MasterCard charges fees, called domestic assessments, from card-issuing banks, as well as acquiring institutions or banks. The domestic assessment is based primarily on the volume of activity on cards and other devices that MasterCard supports. As the name suggests, MasterCard charges domestic assessments in transactions where the merchant country and the issuer country are the same.

Domestic assessments account for 31% of MasterCard’s total revenues. The above graph gives a breakdown of MasterCard’s total revenues.

MasterCard also support transactions where the merchant operates in a different country from the card issuer. The revenues generated from these transactions are called cross-border volume fees, which contribute 23% to MasterCard’s total revenues.

Transaction-based revenues 

MasterCard charges transaction processing fees, which vary depending on the number of transactions. These fees are charged on domestic and cross-border transactions, and they contribute 32% to MasterCard’s total revenues.

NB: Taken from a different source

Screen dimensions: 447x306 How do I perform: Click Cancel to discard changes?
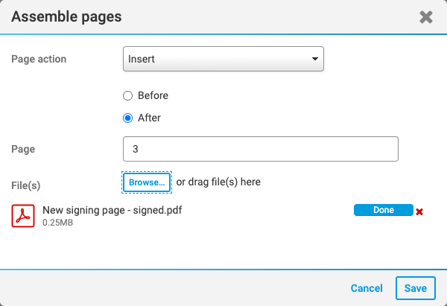(367, 288)
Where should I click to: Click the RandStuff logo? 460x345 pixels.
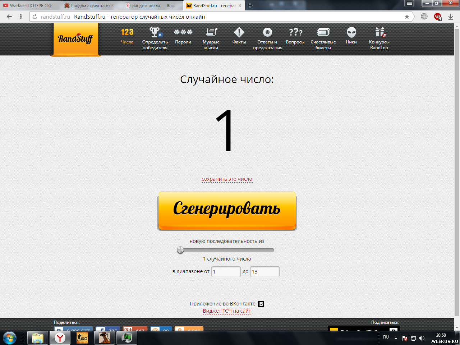point(76,39)
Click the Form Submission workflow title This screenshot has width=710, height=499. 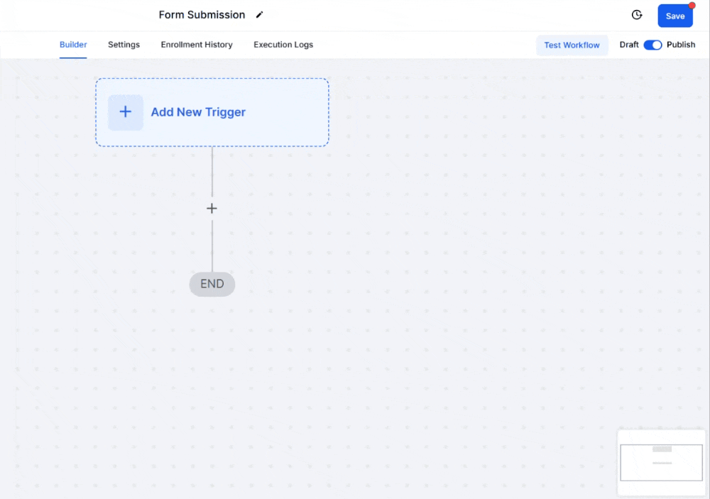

Other revenues include those generated from other payment-related products and services. It includes fees such as consulting and research fees generated by MasterCard’s advisory services. This revenue also includes fees for fraud-prevention products and services, which are implemented to prevent costly fraudulent transactions.

Rebates to promote products

MasterCard provides rebates and incentives to selected customers. These are deducted from the company’s gross revenues. Rebates and incentives are meant to encourage MasterCard clients such as card-issuing banks to promote MasterCard products. The rebates and incentives can be based on volume or other performance-related criteria such as the level of acceptance of MasterCard products.